▶ [PROBLEM TO WORK ON]
List the stretch of the listing below from its start through the line containing "point(504,304)" as a numbered list, leaving out blank lines.

_ _ _ _ _

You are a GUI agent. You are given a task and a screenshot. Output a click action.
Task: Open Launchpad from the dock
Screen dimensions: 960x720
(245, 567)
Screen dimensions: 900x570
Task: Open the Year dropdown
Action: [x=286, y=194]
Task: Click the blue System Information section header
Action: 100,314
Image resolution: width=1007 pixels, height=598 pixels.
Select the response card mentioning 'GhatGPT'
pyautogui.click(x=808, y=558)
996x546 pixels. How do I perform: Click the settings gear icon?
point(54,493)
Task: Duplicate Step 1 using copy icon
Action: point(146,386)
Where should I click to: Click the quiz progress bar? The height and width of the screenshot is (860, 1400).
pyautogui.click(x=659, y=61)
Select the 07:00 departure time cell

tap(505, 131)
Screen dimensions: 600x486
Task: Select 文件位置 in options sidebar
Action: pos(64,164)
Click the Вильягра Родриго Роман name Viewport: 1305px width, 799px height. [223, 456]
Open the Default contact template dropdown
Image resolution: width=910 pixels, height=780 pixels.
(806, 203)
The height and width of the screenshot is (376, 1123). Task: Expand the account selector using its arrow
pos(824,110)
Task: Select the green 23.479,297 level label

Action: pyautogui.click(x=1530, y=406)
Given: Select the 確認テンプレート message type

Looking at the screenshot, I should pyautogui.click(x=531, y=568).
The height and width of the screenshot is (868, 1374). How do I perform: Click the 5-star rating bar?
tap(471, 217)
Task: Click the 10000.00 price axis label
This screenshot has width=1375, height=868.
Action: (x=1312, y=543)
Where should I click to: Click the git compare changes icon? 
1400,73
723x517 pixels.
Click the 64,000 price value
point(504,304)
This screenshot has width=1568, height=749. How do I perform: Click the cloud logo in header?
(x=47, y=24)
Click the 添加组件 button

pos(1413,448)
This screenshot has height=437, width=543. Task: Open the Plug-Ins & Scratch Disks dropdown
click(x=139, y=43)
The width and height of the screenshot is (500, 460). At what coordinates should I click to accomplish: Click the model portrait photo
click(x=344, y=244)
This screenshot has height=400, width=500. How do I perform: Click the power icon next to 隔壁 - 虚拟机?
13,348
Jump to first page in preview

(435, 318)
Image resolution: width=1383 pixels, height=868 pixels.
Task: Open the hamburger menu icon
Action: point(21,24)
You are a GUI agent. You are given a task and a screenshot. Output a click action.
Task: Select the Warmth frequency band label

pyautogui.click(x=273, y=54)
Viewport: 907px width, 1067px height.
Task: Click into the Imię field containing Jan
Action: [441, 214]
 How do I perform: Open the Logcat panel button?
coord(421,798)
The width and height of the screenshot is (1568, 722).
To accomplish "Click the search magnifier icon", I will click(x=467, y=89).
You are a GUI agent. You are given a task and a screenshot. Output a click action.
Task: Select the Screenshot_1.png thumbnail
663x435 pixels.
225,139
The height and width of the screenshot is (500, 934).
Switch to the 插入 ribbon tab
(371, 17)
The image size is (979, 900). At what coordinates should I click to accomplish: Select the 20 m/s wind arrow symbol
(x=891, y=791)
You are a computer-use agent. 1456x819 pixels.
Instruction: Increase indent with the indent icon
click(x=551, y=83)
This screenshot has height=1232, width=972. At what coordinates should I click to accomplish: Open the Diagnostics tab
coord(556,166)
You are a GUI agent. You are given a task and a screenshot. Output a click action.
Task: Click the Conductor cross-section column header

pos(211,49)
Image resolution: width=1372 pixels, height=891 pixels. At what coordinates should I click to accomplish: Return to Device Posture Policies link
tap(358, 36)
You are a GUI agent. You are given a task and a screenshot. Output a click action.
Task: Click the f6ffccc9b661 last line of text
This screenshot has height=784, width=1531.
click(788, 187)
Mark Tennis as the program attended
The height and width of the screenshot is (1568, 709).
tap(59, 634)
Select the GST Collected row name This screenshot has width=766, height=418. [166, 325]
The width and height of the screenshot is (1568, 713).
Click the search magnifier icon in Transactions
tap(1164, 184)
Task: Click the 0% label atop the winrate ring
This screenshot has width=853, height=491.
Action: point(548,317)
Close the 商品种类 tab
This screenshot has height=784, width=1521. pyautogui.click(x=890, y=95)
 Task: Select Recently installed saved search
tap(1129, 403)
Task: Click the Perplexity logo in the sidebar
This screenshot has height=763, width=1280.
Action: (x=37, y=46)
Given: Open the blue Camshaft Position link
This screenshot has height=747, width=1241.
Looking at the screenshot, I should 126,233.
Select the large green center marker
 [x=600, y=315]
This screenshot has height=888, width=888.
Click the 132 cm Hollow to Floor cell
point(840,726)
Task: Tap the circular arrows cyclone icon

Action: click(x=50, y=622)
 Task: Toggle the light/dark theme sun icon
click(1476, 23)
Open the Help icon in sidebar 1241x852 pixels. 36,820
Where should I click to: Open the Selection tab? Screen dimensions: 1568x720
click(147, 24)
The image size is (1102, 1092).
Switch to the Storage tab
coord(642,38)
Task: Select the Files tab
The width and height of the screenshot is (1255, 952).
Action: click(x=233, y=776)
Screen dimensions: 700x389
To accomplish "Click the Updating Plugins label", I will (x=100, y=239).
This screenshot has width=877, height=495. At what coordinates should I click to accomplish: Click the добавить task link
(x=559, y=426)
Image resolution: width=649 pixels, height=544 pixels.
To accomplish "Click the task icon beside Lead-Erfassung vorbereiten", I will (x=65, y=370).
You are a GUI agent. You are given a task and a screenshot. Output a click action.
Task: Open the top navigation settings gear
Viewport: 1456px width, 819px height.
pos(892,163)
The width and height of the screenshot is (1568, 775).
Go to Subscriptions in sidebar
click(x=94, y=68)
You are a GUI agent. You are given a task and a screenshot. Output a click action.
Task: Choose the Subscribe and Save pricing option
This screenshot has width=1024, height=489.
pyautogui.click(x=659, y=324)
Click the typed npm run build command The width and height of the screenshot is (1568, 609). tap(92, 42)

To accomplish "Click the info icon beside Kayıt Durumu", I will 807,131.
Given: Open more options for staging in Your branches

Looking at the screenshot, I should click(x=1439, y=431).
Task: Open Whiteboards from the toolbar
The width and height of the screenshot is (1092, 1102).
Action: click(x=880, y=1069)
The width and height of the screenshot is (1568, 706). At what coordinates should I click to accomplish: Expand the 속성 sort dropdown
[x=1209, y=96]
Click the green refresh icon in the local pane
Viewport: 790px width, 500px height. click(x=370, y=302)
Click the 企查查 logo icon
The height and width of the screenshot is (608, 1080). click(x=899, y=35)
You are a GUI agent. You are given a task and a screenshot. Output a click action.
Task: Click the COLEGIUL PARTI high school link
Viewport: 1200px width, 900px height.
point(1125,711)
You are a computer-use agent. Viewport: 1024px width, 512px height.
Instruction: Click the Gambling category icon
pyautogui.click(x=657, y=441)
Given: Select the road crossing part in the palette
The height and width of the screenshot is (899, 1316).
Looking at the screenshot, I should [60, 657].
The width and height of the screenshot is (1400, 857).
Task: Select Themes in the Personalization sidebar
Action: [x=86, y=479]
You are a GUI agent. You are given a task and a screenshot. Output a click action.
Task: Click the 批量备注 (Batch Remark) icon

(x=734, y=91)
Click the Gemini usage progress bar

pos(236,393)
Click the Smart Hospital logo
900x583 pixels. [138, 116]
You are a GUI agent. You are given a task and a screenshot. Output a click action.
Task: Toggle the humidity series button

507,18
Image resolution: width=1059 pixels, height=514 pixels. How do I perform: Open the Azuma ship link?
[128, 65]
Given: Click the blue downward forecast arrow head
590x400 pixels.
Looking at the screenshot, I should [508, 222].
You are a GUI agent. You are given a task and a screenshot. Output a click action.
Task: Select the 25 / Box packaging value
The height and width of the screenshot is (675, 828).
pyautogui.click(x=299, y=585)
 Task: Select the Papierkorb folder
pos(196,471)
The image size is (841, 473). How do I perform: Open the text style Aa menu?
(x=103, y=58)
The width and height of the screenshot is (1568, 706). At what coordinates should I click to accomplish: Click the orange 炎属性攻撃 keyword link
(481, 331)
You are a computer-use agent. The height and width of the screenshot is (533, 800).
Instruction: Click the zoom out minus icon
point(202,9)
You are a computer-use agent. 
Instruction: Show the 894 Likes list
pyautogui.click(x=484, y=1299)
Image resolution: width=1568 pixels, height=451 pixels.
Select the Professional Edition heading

_ _ _ _ _

▶ [ANSWER FOR THE TASK]
1. You are a GUI agent. You are given a task and a screenshot. Output a click action.
2. Task: Open Launchpad from the dock
3. Screen dimensions: 960x720
4. (245, 567)
5. Screen dimensions: 900x570
6. Task: Open the Year dropdown
7. Action: [x=286, y=194]
8. Task: Click the blue System Information section header
9. Action: 100,314
10. Image resolution: width=1007 pixels, height=598 pixels.
11. Select the response card mentioning 'GhatGPT'
12. pyautogui.click(x=808, y=558)
13. 996x546 pixels. How do I perform: Click the settings gear icon?
14. point(54,493)
15. Task: Duplicate Step 1 using copy icon
16. Action: point(146,386)
17. Where should I click to: Click the quiz progress bar? The height and width of the screenshot is (860, 1400).
18. pyautogui.click(x=659, y=61)
19. Select the 07:00 departure time cell
20. tap(505, 131)
21. Screen dimensions: 600x486
22. Task: Select 文件位置 in options sidebar
23. Action: pos(64,164)
24. Click the Вильягра Родриго Роман name Viewport: 1305px width, 799px height. [223, 456]
25. Open the Default contact template dropdown
26. Image resolution: width=910 pixels, height=780 pixels.
27. (806, 203)
28. The height and width of the screenshot is (376, 1123). Task: Expand the account selector using its arrow
29. pos(824,110)
30. Task: Select the green 23.479,297 level label
31. Action: pyautogui.click(x=1530, y=406)
32. Given: Select the 確認テンプレート message type
33. Looking at the screenshot, I should pyautogui.click(x=531, y=568).
34. The height and width of the screenshot is (868, 1374). How do I perform: Click the 5-star rating bar?
35. tap(471, 217)
36. Task: Click the 10000.00 price axis label
37. This screenshot has width=1375, height=868.
38. Action: (x=1312, y=543)
39. Where should I click to: Click the git compare changes icon? 
40. 1400,73
41. 723x517 pixels.
42. Click the 64,000 price value
43. point(504,304)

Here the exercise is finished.